The New Orleans Area Habitat for Humanity had plans for an eight-acre parcel of land in the devastated Upper Ninth Ward and quickly and wholeheartedly embraced the Musician’s Village concept. Today, 80 residences have been constructed and work is underway for the Ellis Marsalis Center for Music, the crown jewel, literally and figuratively at the heart of the project. An homage to the legendary pianist and educator—and patriarch of the Marsalis clan—the Center will be dedicated to preserving and passing on the rich, unique musical heritage of The Crescent City. Connick is proud of what they’ve achieved: “If you build a strong neighborhood as opposed to one or two houses,” he says, “that’s gonna influence all the adjacent neighborhoods and bring the whole area up. This is an oasis and I’m really proud of what has been accomplished here.”

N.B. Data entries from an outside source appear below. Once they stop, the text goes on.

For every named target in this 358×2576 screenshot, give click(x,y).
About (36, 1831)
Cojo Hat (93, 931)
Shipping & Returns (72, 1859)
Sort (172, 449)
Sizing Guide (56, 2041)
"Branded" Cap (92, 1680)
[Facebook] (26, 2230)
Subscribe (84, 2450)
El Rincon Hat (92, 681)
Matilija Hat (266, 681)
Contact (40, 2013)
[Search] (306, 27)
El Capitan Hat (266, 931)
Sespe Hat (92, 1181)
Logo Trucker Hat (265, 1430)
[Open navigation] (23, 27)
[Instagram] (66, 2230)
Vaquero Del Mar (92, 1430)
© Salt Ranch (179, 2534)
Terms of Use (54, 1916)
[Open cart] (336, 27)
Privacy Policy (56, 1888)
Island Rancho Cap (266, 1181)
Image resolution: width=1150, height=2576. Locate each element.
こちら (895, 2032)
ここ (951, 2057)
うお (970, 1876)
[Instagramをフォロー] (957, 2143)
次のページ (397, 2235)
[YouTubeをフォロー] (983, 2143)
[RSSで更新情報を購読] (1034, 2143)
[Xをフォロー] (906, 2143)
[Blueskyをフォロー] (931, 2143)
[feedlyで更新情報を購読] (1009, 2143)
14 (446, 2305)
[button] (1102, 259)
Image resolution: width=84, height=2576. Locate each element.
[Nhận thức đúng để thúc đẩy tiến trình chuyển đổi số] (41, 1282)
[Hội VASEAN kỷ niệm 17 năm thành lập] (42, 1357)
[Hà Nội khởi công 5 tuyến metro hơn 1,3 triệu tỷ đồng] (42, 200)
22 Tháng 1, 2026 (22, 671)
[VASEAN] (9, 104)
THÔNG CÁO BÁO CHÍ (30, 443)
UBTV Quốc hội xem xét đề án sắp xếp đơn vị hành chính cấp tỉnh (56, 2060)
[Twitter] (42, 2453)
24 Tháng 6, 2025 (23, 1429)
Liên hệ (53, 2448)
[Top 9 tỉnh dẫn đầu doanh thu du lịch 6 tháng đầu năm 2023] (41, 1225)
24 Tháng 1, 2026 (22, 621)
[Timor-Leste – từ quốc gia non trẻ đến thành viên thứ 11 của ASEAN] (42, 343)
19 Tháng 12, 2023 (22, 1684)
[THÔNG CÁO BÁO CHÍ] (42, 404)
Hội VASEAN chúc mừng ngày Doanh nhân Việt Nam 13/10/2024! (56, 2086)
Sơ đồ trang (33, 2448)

Connick’s new release, Your Songs, is a compilation of 14 cover tunes ranging from Billy Joel’s “Just the Way You Are” to the Elvis Presley staple “Can’t Help Fallin’ in Love With You” to “Besame Mucho (Kiss me Much).” The latter, incidentally, is a favorite of the performer’s dad, Harry Connick Sr. The album also features songs by Lennon and McCartney (“And I Love Her”), Elton John (“Your Song”), and Nat “King” Cole (“Mona Lisa”). Asked why he chose to perform such iconic, well-known—and well loved— songs, Connick replied: “I don’t think that anyone’s version of a great song, however classic, should preclude my singing it.”
He has complete respect for the originals, but believes there is room for another interpretation. And besides, people already know the words: “This new record was made specifically for people to sing along to,” Connick says. And if there is such a thing as a CD that has something for everyone, Your Songs is definitely it.